Ces disciples étaient nombreux, et donc plus ou moins proches de Jésus selon les cas. Mais les quatre évangiles témoignent d’un cercle rapproché : douze disciples spécifiquement appelés par Jésus à se mettre à sa suite. Ce sont ces douze-là qui sont parfois appelés « apôtres ».
Les noms des douze sont donnés dans les évangiles. Certains sont mieux connus que d’autres, leur rencontre avec Jésus est mentionnée, de même que certains épisodes de leur vie ou leurs liens familiaux : Simon (Pierre) et André, deux frères, Jacques et Jean, également frères, et d’autres. Et bien sûr Judas. Même si l’on ne sait pas tout de ces douze, il y a au moins une chose qui est évidente : il n’y avait pas de femmes parmi eux. Il y a des femmes disciples, c’est tout aussi évident ; mais parmi les douze, pas de femme. Pourquoi ce choix de Jésus ?
Pourquoi douze hommes ?
Nous n’avons pas accès à l’intention de Jésus ; et Jésus, lorsqu’il fait son choix, ne le justifie pas. Ce qui veut dire qu’on en est réduit à faire des hypothèses. Lorsque les évangiles racontent l’appel des apôtres, tout est fait pour que l’on comprenne bien que ce qui est important, c’est que Jésus prend l’initiative. Ce n’est pas ce que sont les apôtres qui est important : ce sont des hommes ordinaires. Ce qui est important, c’est que Jésus les appelle à devenir ses disciples et qu’ils répondent favorablement. Le fait qu’ils soient des hommes – et non des femmes – ne peut donc pas être considéré comme un élément essentiel de ce choix.
Plusieurs hypothèses sont avancées, qui sont compatibles entre elles. Si Jésus a choisi douze hommes, disent certains, c’est probablement en partie à cause du statut qui était celui des femmes dans la société de l’époque et de la façon dont étaient conçus les rapports entre hommes et femmes. Pour un groupe de douze personnes qui allaient devoir se trouver régulièrement sur les routes, la mixité n’aurait probablement pas convenu.
De plus, ajoutent d’autres, les apôtres allaient avoir à l’avenir un rôle fondamental de témoins. Or le témoignage des hommes était jugé plus crédible que celui des femmes. Et pourtant, les premiers témoins de la résurrection seront des femmes. Les évangiles insistent lourdement sur ce point. Pour la Bible, elles sont crédibles. Mais les hommes qui entendront leur récit ne les croiront pas.

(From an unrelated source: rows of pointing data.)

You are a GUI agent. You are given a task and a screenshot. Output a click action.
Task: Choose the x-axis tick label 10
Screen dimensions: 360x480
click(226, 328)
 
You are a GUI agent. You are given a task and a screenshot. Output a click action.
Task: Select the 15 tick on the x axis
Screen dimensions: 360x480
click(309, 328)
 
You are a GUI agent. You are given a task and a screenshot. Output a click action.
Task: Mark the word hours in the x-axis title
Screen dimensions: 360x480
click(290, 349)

À ces hypothèses, on peut peut-être ajouter encore ceci : les douze vont représenter quelque chose. De même qu’il y avait douze tribus dans l’Israël de l’Ancien Testament, il y a douze apôtres dans l’Israël renouvelé que Jésus veut créer, ce nouveau peuple, qui appartient à Dieu par la foi en Jésus-Christ. Dans la logique symbolique de l’Ancien Testament, il convenait que ces douze soient des hommes.
Qui peut être disciple ?
Le rôle des femmes dans l’Église fait débat dans certains courants chrétiens. Mais l’identité masculine des apôtres n’a pas vraiment de rapport avec ce débat. On peut difficilement en tirer des conclusions sur les rapports hommes/femmes, ou sur le rapport des femmes à la foi ou à l’Église. En effet, Jésus ne justifie aucunement son choix, et les raisons suggérées ne sont qu’hypothétiques. La motivation, pour autant qu’on puisse en juger, se situe sur un autre plan.

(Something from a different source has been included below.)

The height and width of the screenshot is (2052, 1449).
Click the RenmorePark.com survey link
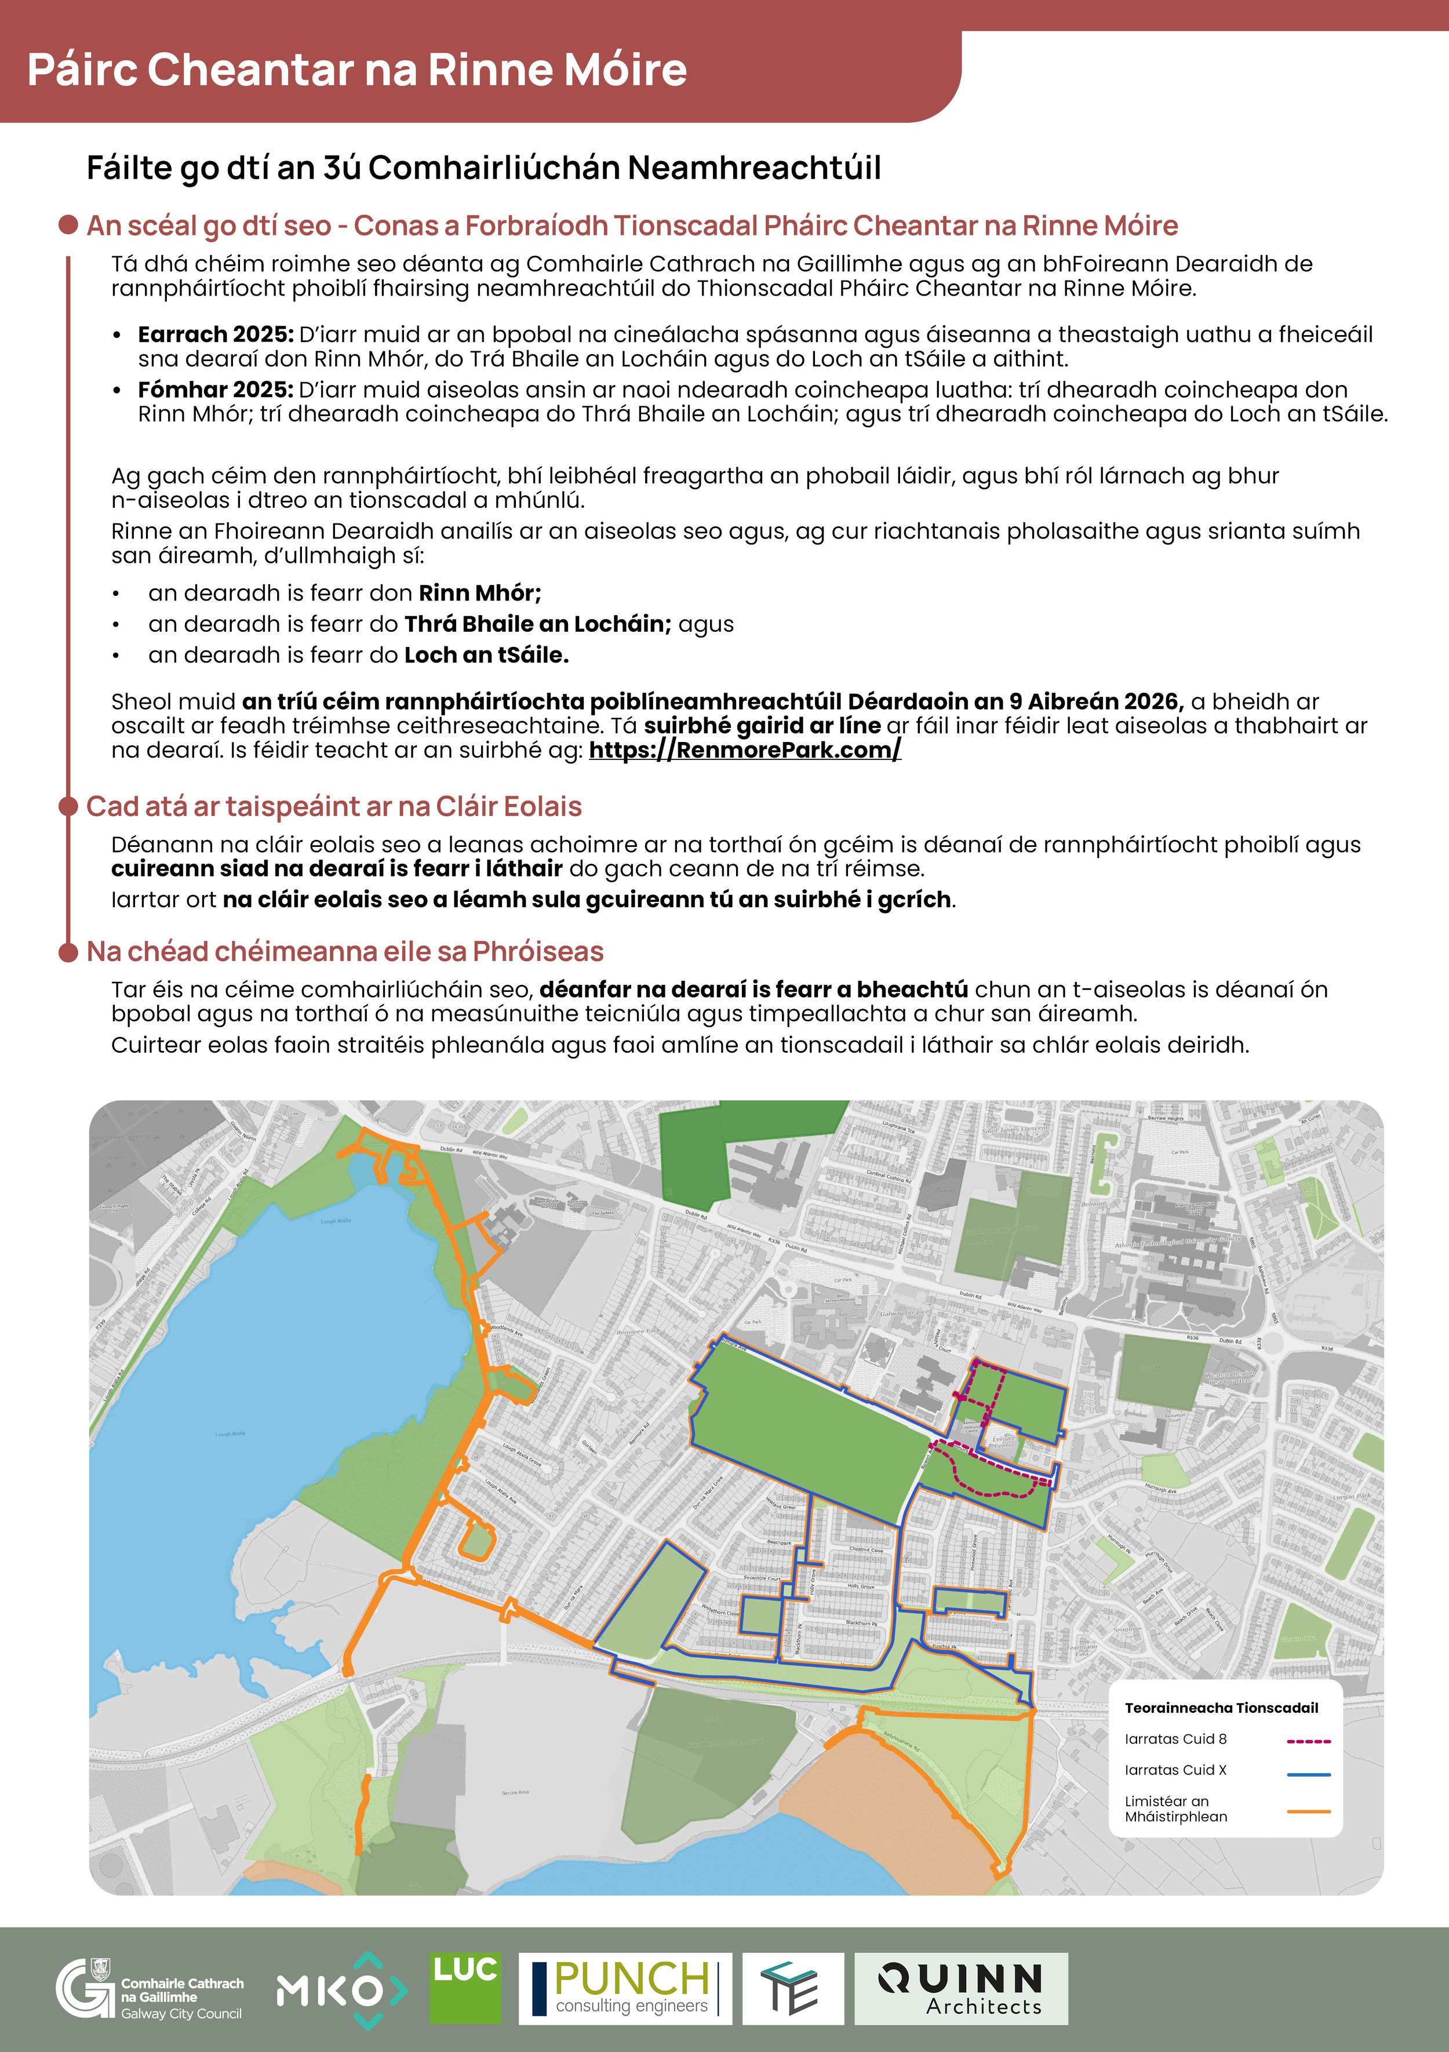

Ce qui est important, c’est de comprendre les conséquences que les évangiles eux-mêmes tirent de l’exemple des douze apôtres. C’est par l’intermédiaire du groupe des douze que l’on apprend ce qu’est un disciple. Mais pour que l’on ne pense pas que seuls douze hommes sont concernés, les évangiles montrent comment de nombreux hommes et femmes ordinaires, qui sont ou ne sont pas explicitement appelés « disciples », agissent comme des disciples, ou des disciples potentiels. Hommes et femmes sont ainsi appelés à répondre à l’appel de Jésus, à apprendre de lui et à se mettre à son service.